## PROVIDED DATA:
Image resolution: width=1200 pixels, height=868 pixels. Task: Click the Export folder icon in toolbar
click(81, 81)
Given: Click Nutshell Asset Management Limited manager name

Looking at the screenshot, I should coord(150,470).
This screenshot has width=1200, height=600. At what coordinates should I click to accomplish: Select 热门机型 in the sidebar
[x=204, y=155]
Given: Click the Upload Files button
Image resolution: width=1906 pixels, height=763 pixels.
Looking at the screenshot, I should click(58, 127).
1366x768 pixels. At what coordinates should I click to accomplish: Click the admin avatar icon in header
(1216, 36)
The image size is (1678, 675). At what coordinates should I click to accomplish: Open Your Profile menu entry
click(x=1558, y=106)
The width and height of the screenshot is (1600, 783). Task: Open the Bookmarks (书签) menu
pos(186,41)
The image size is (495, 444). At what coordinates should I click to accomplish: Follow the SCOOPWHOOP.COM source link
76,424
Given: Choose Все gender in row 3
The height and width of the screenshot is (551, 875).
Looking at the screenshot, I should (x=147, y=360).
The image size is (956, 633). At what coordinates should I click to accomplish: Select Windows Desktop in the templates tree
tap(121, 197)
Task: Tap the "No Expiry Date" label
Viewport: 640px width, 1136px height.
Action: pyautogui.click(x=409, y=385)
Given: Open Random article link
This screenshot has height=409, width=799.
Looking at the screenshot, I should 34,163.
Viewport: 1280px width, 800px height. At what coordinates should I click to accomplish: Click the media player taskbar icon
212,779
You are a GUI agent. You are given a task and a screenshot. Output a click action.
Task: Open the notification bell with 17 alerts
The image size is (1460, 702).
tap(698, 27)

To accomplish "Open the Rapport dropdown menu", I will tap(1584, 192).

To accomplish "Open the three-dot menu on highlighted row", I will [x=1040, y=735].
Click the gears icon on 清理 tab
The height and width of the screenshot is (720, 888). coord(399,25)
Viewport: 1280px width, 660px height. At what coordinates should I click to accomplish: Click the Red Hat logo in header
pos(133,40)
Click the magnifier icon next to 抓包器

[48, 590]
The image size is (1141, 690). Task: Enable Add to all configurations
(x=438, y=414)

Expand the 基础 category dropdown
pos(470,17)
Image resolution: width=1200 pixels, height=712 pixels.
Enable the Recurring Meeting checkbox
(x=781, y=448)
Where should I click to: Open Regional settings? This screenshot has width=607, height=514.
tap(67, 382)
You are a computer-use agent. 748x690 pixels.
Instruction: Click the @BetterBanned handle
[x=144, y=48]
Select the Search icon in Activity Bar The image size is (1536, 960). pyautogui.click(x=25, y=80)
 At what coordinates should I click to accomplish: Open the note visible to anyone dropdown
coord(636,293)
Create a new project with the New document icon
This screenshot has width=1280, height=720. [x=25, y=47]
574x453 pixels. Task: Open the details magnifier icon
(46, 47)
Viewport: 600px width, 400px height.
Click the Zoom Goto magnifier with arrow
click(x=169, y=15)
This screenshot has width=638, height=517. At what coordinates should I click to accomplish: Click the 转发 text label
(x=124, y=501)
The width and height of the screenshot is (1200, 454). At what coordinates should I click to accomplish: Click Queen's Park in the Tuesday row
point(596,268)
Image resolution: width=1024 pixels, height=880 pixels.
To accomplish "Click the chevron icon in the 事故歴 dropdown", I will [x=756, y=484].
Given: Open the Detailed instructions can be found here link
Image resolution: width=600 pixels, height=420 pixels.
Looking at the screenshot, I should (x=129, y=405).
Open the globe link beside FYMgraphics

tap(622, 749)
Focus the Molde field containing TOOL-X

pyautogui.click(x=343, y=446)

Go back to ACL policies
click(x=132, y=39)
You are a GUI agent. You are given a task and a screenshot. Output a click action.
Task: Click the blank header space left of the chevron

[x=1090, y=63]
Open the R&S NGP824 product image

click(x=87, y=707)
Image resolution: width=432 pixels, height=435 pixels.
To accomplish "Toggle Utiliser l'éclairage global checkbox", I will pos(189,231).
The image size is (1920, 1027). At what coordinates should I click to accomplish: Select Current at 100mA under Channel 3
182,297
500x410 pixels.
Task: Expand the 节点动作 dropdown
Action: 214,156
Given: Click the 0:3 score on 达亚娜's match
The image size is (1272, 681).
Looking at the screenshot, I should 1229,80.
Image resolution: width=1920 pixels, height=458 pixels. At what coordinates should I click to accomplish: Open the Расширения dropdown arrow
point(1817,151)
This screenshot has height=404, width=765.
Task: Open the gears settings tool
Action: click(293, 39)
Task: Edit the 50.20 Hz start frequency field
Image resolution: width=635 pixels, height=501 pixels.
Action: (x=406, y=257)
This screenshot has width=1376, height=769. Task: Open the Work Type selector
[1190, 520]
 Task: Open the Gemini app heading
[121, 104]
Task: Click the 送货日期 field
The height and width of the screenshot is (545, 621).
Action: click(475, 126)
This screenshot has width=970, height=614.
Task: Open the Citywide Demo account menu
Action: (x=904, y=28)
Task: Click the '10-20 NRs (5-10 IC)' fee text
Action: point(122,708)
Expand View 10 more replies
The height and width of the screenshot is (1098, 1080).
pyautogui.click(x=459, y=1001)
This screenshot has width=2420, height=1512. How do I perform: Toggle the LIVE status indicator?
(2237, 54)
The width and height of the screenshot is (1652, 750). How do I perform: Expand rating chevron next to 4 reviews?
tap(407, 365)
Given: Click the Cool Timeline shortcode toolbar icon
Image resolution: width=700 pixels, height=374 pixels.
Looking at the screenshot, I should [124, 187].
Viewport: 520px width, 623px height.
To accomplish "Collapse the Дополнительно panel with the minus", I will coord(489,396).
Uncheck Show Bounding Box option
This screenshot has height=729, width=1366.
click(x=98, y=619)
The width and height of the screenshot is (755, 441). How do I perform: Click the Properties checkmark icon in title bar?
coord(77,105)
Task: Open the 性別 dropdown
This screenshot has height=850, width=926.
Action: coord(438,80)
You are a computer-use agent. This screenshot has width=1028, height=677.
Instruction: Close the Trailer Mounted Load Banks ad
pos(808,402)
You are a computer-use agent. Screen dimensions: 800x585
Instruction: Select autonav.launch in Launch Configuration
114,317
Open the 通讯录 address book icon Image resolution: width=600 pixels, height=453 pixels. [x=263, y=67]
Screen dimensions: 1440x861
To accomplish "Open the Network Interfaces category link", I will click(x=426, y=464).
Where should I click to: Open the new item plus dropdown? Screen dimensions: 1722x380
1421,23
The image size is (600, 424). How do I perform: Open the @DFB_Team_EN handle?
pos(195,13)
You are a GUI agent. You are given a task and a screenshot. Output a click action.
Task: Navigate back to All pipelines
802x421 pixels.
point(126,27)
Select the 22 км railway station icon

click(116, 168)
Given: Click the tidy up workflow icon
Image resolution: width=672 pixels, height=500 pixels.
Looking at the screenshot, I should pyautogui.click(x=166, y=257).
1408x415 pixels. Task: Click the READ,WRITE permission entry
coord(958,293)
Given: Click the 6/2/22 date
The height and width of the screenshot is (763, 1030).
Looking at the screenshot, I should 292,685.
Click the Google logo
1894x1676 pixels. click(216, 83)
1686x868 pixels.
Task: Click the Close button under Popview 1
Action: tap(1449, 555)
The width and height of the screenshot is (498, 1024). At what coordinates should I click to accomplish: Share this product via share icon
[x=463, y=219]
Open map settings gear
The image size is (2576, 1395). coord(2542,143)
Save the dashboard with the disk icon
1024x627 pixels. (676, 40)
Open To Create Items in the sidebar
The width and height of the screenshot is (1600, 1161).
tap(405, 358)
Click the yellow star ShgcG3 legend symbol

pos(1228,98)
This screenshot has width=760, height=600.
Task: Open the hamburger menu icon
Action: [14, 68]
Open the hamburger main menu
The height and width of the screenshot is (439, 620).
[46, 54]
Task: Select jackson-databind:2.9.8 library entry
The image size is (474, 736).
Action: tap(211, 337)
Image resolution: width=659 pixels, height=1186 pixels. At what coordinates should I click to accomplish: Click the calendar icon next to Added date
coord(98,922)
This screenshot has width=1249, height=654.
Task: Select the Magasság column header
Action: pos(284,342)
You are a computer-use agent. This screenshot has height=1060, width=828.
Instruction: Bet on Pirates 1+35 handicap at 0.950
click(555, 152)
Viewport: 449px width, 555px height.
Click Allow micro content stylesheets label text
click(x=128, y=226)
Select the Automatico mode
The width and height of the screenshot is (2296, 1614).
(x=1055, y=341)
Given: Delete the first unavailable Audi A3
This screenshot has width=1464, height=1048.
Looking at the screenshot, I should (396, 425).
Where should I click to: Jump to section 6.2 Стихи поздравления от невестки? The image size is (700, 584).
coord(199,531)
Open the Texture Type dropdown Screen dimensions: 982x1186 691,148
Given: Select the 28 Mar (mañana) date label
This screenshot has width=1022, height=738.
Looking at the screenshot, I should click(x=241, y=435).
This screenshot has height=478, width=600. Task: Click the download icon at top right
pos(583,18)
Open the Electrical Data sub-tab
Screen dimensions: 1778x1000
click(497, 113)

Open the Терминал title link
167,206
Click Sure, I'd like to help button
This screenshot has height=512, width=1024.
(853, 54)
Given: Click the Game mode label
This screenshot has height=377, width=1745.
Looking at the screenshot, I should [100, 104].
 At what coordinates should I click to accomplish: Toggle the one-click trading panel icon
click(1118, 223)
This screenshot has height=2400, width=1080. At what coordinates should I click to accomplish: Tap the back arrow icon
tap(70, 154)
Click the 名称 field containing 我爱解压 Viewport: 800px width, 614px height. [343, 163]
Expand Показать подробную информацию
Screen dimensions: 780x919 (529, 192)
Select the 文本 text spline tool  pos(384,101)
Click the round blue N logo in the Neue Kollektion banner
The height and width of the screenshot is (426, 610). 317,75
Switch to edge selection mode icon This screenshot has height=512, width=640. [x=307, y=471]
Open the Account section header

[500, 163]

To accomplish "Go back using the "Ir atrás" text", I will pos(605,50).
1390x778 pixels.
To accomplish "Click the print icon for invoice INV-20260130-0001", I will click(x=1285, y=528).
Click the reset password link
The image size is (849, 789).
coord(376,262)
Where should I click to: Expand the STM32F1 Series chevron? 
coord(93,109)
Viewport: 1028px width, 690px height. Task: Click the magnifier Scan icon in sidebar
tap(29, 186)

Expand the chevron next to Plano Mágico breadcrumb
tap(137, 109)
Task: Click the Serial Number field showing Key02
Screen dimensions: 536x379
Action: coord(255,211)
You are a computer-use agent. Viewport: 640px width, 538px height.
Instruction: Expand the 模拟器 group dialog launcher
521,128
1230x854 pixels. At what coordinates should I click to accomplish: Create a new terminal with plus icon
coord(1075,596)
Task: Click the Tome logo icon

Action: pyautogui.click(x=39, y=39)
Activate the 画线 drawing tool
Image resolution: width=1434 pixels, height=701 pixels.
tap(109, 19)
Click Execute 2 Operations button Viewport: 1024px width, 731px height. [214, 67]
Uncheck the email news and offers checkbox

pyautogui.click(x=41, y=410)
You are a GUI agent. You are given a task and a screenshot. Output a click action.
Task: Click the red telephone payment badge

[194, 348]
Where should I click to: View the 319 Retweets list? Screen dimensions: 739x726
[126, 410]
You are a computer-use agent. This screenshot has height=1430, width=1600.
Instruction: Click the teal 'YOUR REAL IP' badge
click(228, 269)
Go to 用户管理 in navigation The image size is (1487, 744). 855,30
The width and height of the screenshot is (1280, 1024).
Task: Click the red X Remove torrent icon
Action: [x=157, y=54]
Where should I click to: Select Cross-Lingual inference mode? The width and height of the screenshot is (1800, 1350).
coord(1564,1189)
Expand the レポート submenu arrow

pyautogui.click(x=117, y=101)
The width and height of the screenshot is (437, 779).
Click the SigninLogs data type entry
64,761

## WORK ITEM:
Scan the entries above. Copy each line that has the string "computer".

## WRITTEN REPLY:
You are a computer-use agent. 748x690 pixels.
You are a computer-use agent. This screenshot has width=1028, height=677.
You are a computer-use agent. Screen dimensions: 800x585
You are a computer-use agent. This screenshot has height=1060, width=828.
You are a computer-use agent. Viewport: 640px width, 538px height.
You are a computer-use agent. This screenshot has height=1430, width=1600.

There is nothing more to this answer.